* _Text section_:
**********
When to use loops
You can create a pipeline (nested Flow) where some of the steps (inner Flows) are configured to be executed in a loop.
Typical use cases for executing Flows in a loop:
- Extract data from the HTTP endpoints with parameters. The parameters can be provided at runtime by using the loop.
- Configure the transformations and Connections by reading configuration parameters from the database.
- Dynamically setting up the credentials for the Connections.
- Executing Flow a fixed number of times.
Also, read about executing Flows conditionally.
Set loop parameters
Step 1. Create a nested Flow and add steps (inner Flows).
Step 2. Select the Flow to be executed in a loop and go to Flow parameters.
Step 3. Enter loop parameters.
Execute a Flow while JavaScript expression returns not null
Configure JavaScript loop
Step 1. Create a nested Flow and add steps (inner Flows).
Step 2. Select the Flow to be executed in a loop and go to Flow parameters.
**********
[Records in a dataset]
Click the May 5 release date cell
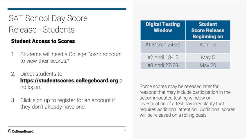 [x=208, y=57]
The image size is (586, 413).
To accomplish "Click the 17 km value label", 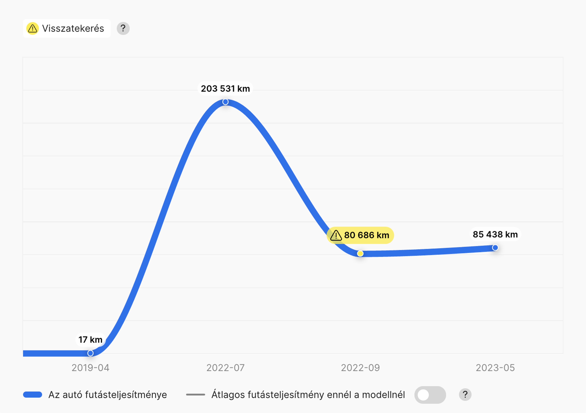I will click(x=90, y=339).
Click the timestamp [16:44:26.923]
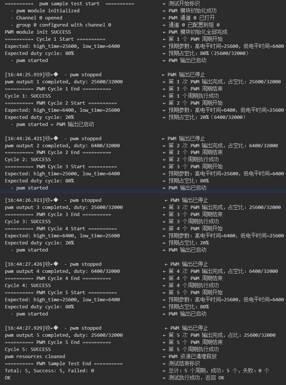Image resolution: width=286 pixels, height=385 pixels. click(25, 200)
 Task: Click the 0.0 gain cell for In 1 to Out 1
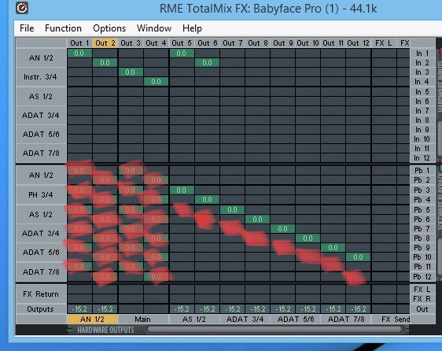(x=79, y=53)
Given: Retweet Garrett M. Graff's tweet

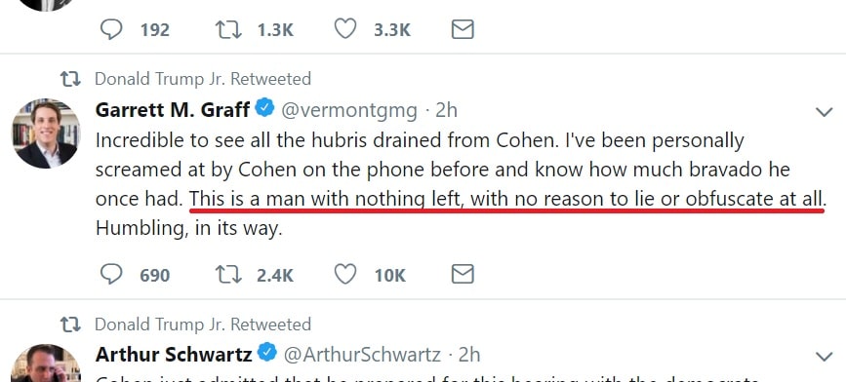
**********
* _Written exercise A_:
Answer these questions from the text on loops:
(i) Which use case involves reading configuration parameters from the database?
(ii) What is Step 3 under "Set loop parameters"?
(iii) Under what condition is a Flow executed in a JavaScript loop?
* _Written exercise B_: Pick out each line of the records that contains the word "cell".

* _Full output A_:
(i) Configuring the transformations and Connections.
(ii) Enter loop parameters.
(iii) While the JavaScript expression returns not null.

* _Full output B_:
Click the May 5 release date cell
 Task: Click the 0.0 gain cell for In 1 to Out 1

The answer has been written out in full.